Keterbatasan UU Telekomunikasi No 36
Undang-Undang Telekomunikasi (secara resmi bernama Undang-Undang Nomor 36 Tahun 1999 tentang Telekomunikasi) adalah undang-undang yang mengatur tentang penyelenggaraan dan aturan-aturan yang harus dipenuhi oleh seluruh penyelenggara dan pengguna telekomunikasi di Indonesia. Hal itu mencakup tentang asas & tujuan telekomunikasi, hak dan kewajiban penyelenggara dan pengguna telekomunikasi, penomoran, interkoneksi, tarif, dan perangkat telekomuniasi, juga ketentuan pidana dan sanksi.

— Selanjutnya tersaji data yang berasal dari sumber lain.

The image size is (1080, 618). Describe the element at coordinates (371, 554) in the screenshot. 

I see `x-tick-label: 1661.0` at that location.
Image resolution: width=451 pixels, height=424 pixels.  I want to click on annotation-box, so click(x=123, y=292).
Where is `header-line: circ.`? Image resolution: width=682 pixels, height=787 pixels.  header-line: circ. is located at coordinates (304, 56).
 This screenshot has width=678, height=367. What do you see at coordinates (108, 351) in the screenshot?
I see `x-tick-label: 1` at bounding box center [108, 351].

Pada postingan kali ini saya akan membahas tentang UU nomor 36, khususnya dalam hal penyadapan.
UU Nomor 36, Pasal 40
Setiap orang dilarang melakukan kegiatan penyadapan atas informasi yang disalurkan melaiui jaringan telekomunikasi dalam bentuk apapun.
UU Nomor 36, Pasal 43
Pemberian rekaman informasi oleh penyelenggara jasa telekomunikasi kepada pengguna jasa telekomunikasi sebagaimana dimaksud dalam Pasal 41 dan untuk kepentingan proses peradilan pidana sebagaimana dimaksud dalam Pasal 42 ayat (2), tidak merupakan pelanggaran Pasal 40.

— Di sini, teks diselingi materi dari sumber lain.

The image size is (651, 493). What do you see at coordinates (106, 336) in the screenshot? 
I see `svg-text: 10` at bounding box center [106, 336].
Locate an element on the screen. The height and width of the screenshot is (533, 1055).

Pada pasal 40 dijelaskan bahwa setiap orang dilarang melakukan kegiatan penyadapan informasi, kecuali untuk proses peradilan pidana. Menurut saya pengembangan dari pasal ini masih sangat luas, seperti halnya perlu dijelaskan sanksi secara lebih detail.

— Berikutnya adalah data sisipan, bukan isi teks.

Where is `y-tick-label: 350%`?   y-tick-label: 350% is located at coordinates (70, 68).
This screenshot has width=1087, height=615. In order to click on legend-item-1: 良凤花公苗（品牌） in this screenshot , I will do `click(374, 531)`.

Sebagai contoh Kasus penyadapan presiden dimana dilakukan oleh negara lain, apakah kasus penyadapan ini akan dikenakan sanksi yang sama seperti halnya terhadap perorangan ? Pada dasarnya dalam UU Nomor 36 hanya menjelaskan bahwa pelanggaran terhadap pasal 40 adalah pidana penjara paling lama 15 (lima belas) tahun.
Jadi menurut saya perlunya menjelaskan lingkup penyadapan, apakah hanya perorangan, organisasi, tingkat pemerintahan daerah atau hingga antar negara. Dan juga pemberian sanksi harus sesuai dengan lingkup penyadapan.